There was a knock at the door and when I opened it, it wasn’t the waiter with the chocolate, it was a man of about thirty-five dressed in a dark brown suit with blue shirt, striped tie, brown shoes, and cop written right across his thin, still face.

“Mr. St. Ives?” he said.

“That’s right.”

“My name’s Deskins.”

He was about to say something else, but I said, “Not Deskins of Scotland Yard?”

Something started across his face, surprise perhaps, but he caught it and brought it back before it got too far. “It shows, does it?”

“A little. Come in.”

He came in and looked around the way that all cops look around in hotel rooms, as if they knew that they could get the goods on you if they could just take a peek under the bed. After that he seemed to make a mental estimate of how much the room cost and then glanced at me as if trying to decide whether I could afford it.

“Would you like to see some identification?” he said.

“No.”

“I watch some of the Yank programs on the telly. ‘The FBI.’ I watch that sometimes. They’re always whipping out their identification.”

“It’s a rule they have,” I said.

There was another knock on the door. Deskins almost looked pleased. “Expecting someone?”

“That’s right.” I opened the door and the waiter wheeled in the hot chocolate in a silver pot that looked as though it held enough for four. Next to it was a plate of those cute little sandwiches with all of the crust sliced off.

“I didn’t order the sandwiches,” I said.

“No charge, sir. Compliments of the house.”

“Thank the house for me,” I said and signed the bill, adding enough tip to produce what sounded like a sincere thank you very much, sir, from the waiter.

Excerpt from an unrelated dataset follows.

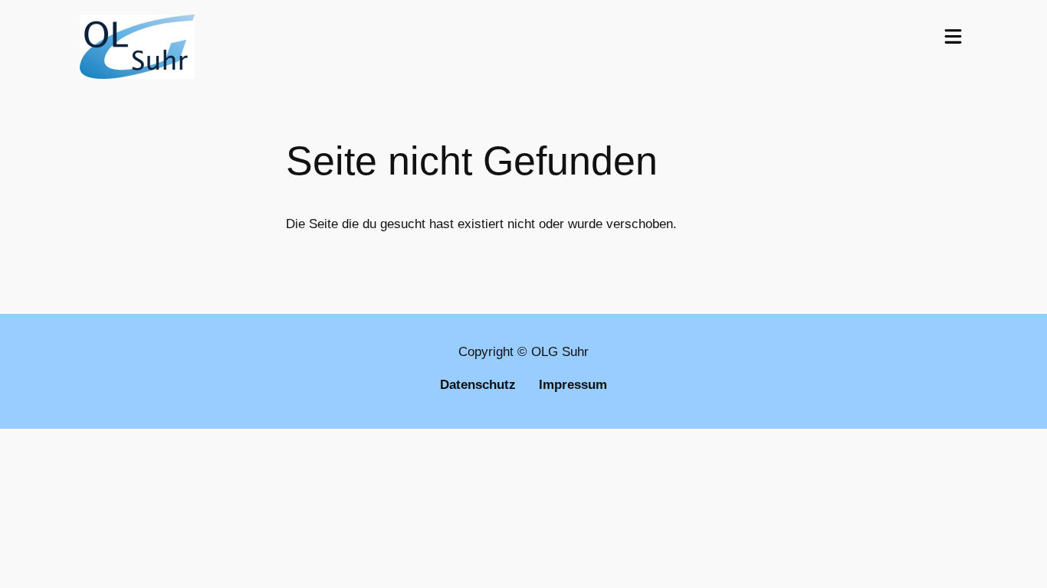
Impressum (573, 384)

“Like a cup?” I said to Deskins.

“Tea?”

“Hot chocolate.”

“Is it now? I haven’t had a cup of chocolate in years.”

“Neither have I.”

I poured two cups and handed him one. “Have a sandwich,” I said, prying up the bread on one to make sure it wasn’t tomato. It was ham. Deskins shrugged, picked up one, and took a bite of it. I hoped he had got the tomato. “Missed my lunch,” he said.

I took another sandwich, sat down in a chair, and waited. Deskins also took another one and sat down on the bed.

“Well, I’m glad to see you’re off the booze, Mr. St. Ives.”

“Uh-huh.”

“Strange thing, coincidence, isn’t it?”

“Uh-huh.”

“I was just pulling up to the Magistrates’ Court this morning on Marylebone when you came out and hopped into that gray Rolls.”

“That’s pretty strange, all right.”

“So I said to myself, what would an American gentleman be doing coming out of Magistrates’ Court at ten in the morning and hopping into Eddie Apex’s Rolls?”

“How’d you know I was an American gentleman?”

“It shows.”

“I suppose it does.”

“So I went in and found out who you were and where you were staying and why you’d been in court. Drunk, you were, they said.”

“That’s what they said.”

“You don’t look like a boozer.”

“We come in all shapes.”

“Well, I’m a bit interested in Eddie Apex and his friends. Have been for years. So I called a colleague of mine in New York.”